### STUDY TEXT
::::
Court orders lifesaving cancer treatment for disabled teen

Blood

By Geir O'Rourke

24 Mar 2024

A hospital in NSW has won a court case ordering it to provide life-saving treatment for acute lymphoblastic leukaemia to a teenager with extensive disabilities, against the wishes of her parents.

It’s the second decision in as many months by the NSW Supreme Court weighing the views of doctors against those of a minor diagnosed with cancer or their relatives.

The present case involved a 14-year-old girl, identified as OL, who was diagnosed with Pre-B-cell ALL following blood tests earlier this month at a hospital in rural NSW.

Doctors gave her a life expectancy of two to four weeks in the absence of their proposed chemotherapy regime, which was expected to take upwards of two years but carrying a 90% chance of survival.

However, the patient’s parents sought to oppose the treatment, saying it would be intrusive and debilitating to the point of requiring regular physical restraints or general anaesthetic in view of her existing medical problems.

Her medical history of disabilities included SCN8A gene-related drug resistant epilepsy, developmental and epileptic encephalopathy (DEE), severe developmental delay and autism spectrum disorder level 3.

The case was heard by Justice Michael Elkaim, who agreed the treatment would be “very difficult”, given the girl’s developmental age of approximately 18 months and her challenges with behaviour and communication.

“The mother would prefer there to be no treatment for the leukaemia,” he said in findings handed down last week (link here).

“She would prefer her daughter receive palliative care and be allowed to die at home.”

“Her wishes are not based on any religious or cultural belief. They are derived completely from her love for her daughter and her desire to avoid further suffering to an already medically challenged child.”
::::
### DATA PROVIDED
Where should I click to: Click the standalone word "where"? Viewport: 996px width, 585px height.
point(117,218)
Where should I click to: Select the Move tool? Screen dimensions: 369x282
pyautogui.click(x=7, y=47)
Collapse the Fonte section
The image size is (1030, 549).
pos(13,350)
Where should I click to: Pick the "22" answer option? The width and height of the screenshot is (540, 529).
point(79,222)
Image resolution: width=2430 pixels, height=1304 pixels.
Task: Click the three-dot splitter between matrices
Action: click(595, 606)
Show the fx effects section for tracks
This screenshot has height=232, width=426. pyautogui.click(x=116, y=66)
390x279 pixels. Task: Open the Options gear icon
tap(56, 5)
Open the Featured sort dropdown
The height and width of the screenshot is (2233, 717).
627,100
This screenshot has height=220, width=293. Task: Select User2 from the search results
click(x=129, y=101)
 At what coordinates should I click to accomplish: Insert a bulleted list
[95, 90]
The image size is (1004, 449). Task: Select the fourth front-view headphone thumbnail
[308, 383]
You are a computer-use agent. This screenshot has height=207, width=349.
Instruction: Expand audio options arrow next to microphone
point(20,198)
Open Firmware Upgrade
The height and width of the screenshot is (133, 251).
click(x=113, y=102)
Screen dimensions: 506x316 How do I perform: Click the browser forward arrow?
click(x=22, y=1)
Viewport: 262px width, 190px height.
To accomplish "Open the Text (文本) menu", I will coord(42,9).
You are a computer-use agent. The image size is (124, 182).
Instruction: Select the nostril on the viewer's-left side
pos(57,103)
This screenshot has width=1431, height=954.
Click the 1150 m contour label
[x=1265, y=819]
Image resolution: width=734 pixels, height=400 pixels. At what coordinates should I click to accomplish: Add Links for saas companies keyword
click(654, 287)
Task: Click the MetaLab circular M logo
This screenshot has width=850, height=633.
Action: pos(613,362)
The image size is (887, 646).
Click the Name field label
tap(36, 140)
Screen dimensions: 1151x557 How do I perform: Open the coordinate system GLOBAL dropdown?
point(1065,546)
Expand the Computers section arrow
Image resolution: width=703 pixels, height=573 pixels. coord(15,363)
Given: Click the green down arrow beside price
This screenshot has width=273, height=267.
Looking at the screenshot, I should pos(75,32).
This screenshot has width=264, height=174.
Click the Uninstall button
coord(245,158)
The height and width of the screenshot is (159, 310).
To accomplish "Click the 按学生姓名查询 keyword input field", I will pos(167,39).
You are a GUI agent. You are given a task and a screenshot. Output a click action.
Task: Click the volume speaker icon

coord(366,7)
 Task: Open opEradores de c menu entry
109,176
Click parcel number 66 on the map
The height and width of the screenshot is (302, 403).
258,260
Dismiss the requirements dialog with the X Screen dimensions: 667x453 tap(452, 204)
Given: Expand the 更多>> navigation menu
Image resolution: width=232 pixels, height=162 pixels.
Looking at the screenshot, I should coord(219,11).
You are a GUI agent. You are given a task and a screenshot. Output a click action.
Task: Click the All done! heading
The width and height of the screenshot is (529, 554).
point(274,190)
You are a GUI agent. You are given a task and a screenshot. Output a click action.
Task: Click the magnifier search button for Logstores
::::
### THE PROBLEM
Pick up the article about the court-ordered leukaemia treatment for the disabled teenager and continue it from its final sentence. The listing is unrelated material and is not part of the article.

### RESULT
He noted evidence tended to the court that therapy would involve six to eight months of intensive treatment, requiring the girl’s family to stay near the hospital, and an estimated 58 general anaesthetics over two years as well as pain relief, a lumbar puncture and prescription of behaviour modifying agents.

But even this estimate was likely to be conservative, according to the mother, who said her daughter tended to pull out cannulas from her arm and remove gastro nasal tubes and would need restraint whenever she was treated or examined.

Nevertheless, not ordering treatment would be a “death sentence”, when the girl would otherwise be expect to live for decades more, concluded Justice Elkaim in his ruling.

“No medical opinion doubted that she would die within about four weeks,” he noted.

“In my view I have little alternative but to make the orders sought,” he said.

“As onerous as the treatment will be for OL (and her mother) it is treatment that will hopefully return her to her pre-leukaemia condition.”

“OL is not in a vegetative state. Returning to her previous condition will allow her to continue the life that she had already, with all its complications, embarked upon.”

The matter returns to court in June for a progress report on the teenager’s treatment.